The Supreme Court’s First Case back in Session: Carney v. Adams

By Allesandra Plourde

On Monday October 5, 2020 the Supreme Court heard the first of their session’s oral arguments for the case Carney v. Adams. This is the first time they’ve heard a case since the passing of the honorable Justice Ruth Bader Ginsberg.

The main issue of this case is whether it is constitutional for judges to be limited to the Republican or Democratic party for service within Article IV, Section 3 of Delaware’s State Constitution that does not allow Independents to hold judicial positions.

According to a provision in the Delaware State Constitution to obtain a judicial position a person must be affiliated to a major political party i.e. Democrat or Republican. The respondent in this case, James R. Adams, decided to not apply for these positions because he thought he did not qualify on the grounds that he was unaffiliated to a political party.  

Therefore, Adams filed a lawsuit against John C. Carney the Governor of Delaware. Claiming that the provision in the Delaware State Constitution is unconstitutional.

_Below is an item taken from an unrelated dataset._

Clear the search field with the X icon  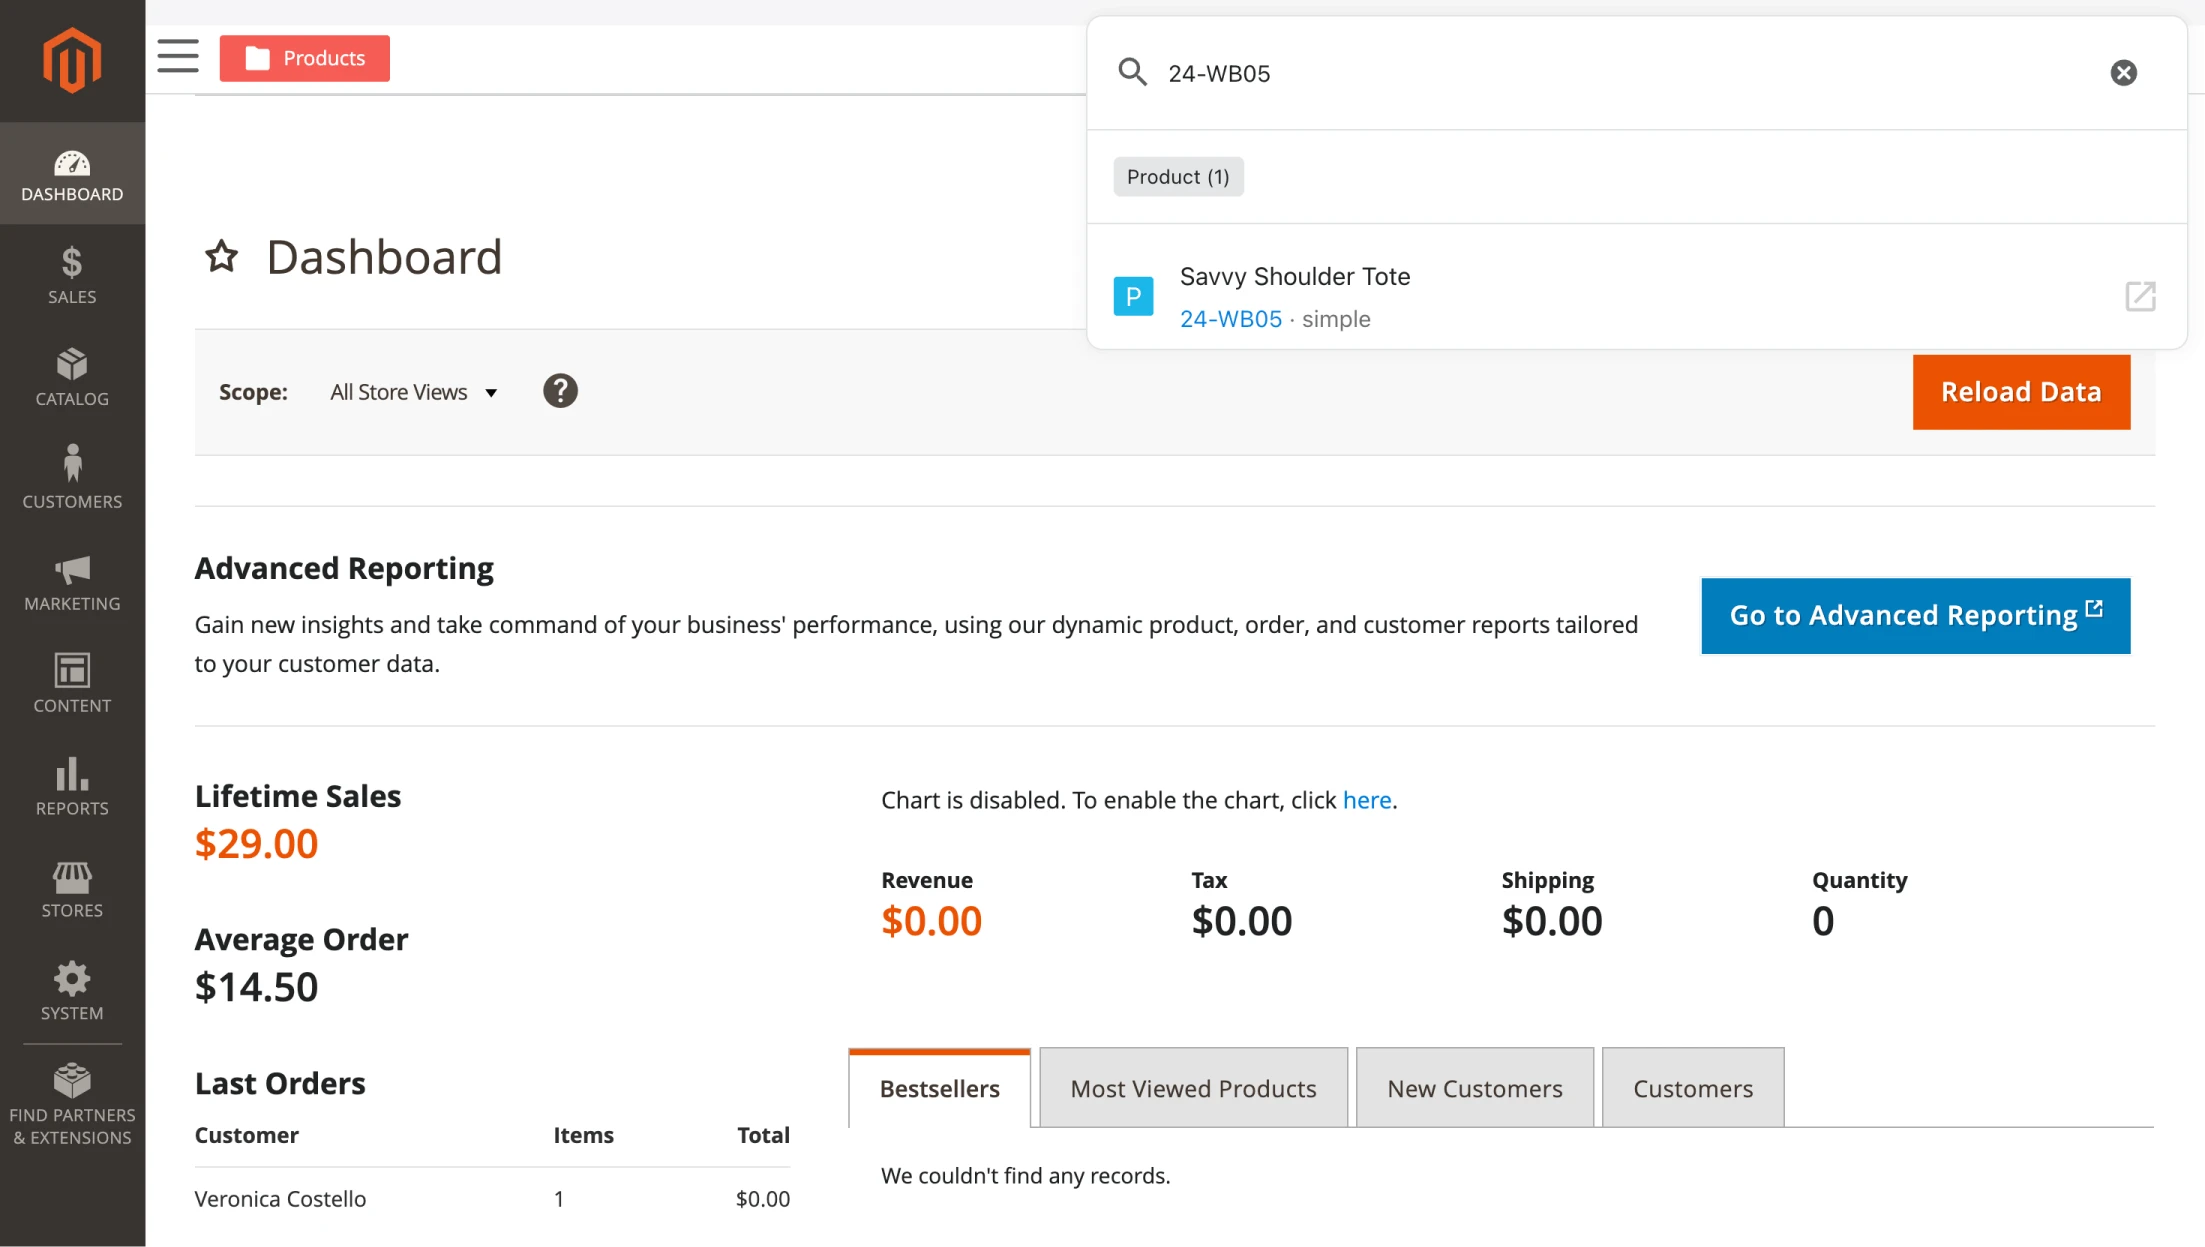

“Delaware’s constitution denies Mr. Adams the opportunity to apply for a judgeship because he does not belong to a major political party.” said David L. Finger, Adam’s representation, during his opening argument. “The language ‘political party’ excludes unaffiliated voters…. As long as judicial seats are allocated exclusively to political parties, unaffiliated lawyers are categorically excluded.”

Justice Thomas references Lujan v. Defenders of the Wildlife in which the court ruled, “That a petitioner’s “someday” intentions really were not sufficiently concrete to amount to an injury,” said Justice Thomas in court. In regard to this case, “This looks — and his intentions of someday doing something did not amount to an injury. This looks much like that. And would you tell me how this differs from the problem that we had in Lujan?” said Justice Thomas to Finger. Finger responded by citing the case Friends of the Earth v. Laidlaw, in which the Supreme court clarifies that “saying that a statement that someone would take action but for unlawful conduct goes beyond mere someday intention,” said Finger.

Adams is a part of the Delaware Bar Association and he is a previously registered Democrat. However, he wanted to be able to apply for any judge position even though he is no longer a registered Democrat. Although, Adams is eligible for a judgeship position in two of the five Delaware State Courts because in those particular courts you can be an independent. These are Family Court and the Court of Common Pleas.

Chief Justice Roberts asked Michael McConnell, Carney’s representation, in his arguments if he thinks Adams is “ready and able” to serve as deemed by previous SCOTUS cases. McConnell states that Adams refused numerous judgeship opportunities in the past. Even though he was “interested in them,” said McConnell; therefore, there should be no reason for Adams argue that now he wants to take this position.

Chief Justice Roberts then questioned that since previous statements had been made about Adams not applying for judgeships, he was qualified for what the reasoning for is wanting them all to be nonpartisan. “In this case, it’s a question of political thought,” said Finger.

The U.S. Court of Appeals for the Third Circuit ruled that sections of the “bare majority” provision was unconstitutional, because it violated Adam’s First Amendment right. However, the ruling also said there is no basis for Adams to sue because he falls within some qualifications of Article IV, Section 3. Finger asked the Supreme Court to uphold the decision of the Third Circuit, in which they found the provision to be unconstitutional. That is cited with the SCOTUS precedent for cases Branti v. Finkel and Elrod v. Burns.

McConnell argued that the provision was constitutional because, “Delaware has used that freedom to create a system unique among the states of constitutionally-mandated political balance for its judiciary, with the result that Delaware’s courts are widely regarded as the least partisan and most professional in the nation,” said McConnell.

“But how do you get around the fact that the way that it’s written and applied is you have to be a Republican or a Democrat,” said Justice Breyer during the hearing. “And there are other parties, period. And so why is it constitutional?” McConnell argues that the provision is constitutional because it propels the courts forward in terms of “governmental interest.”

In McConnell’s closing remarks he states that Delaware courts have continued to remain non-partisan for the last 27 years despite a single party being the control of the state Senate. “That is a remarkable achievement,” said McConnell. “We may not be able to prove with scientific precision that Article IV, Section 3 is the cause, but we don’t want to risk it. States all over the country use partisan affiliation as part of judicial selection with partisan elections and partisan appointments.”

The Supreme Court has not yet filed a ruling on this case.